▼

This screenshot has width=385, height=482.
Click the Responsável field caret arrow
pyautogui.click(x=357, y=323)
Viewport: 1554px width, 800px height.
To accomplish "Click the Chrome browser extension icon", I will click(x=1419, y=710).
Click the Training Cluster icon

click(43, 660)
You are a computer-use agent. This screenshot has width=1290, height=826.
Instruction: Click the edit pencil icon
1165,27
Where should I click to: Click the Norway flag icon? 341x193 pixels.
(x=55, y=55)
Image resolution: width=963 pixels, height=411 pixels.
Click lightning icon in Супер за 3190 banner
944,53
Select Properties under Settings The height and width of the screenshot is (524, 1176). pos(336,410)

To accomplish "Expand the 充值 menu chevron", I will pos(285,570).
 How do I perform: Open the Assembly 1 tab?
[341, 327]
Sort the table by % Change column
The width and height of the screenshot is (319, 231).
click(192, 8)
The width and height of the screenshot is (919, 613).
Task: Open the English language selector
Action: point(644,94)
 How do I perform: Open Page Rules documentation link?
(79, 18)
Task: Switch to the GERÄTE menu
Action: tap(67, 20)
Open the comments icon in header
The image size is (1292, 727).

▲

* _Written problem_: Output everything from the line containing "Viewport: 1554px width, 800px height." down to the line containing "I will pos(285,570)." as a two-column CSV with the columns instruction and response, one line per row. Put each row's text and its answer in a single quoted field apiece, replacing any line breaks with spaces.

* _The response_:
instruction,response
"Viewport: 1554px width, 800px height. To accomplish ""Click the Chrome browser extension icon"",","I will click(x=1419, y=710)."
"Click the Training Cluster icon","click(43, 660)"
"You are a computer-use agent. This screenshot has width=1290, height=826. Instruction: Click the edit pencil icon","1165,27"
"Where should I click to: Click the Norway flag icon? 341x193 pixels.","(x=55, y=55)"
"Image resolution: width=963 pixels, height=411 pixels. Click lightning icon in Супер за 3190 banner","944,53"
"Select Properties under Settings The height and width of the screenshot is (524, 1176).","pos(336,410)"
"To accomplish ""Expand the 充值 menu chevron"",","I will pos(285,570)."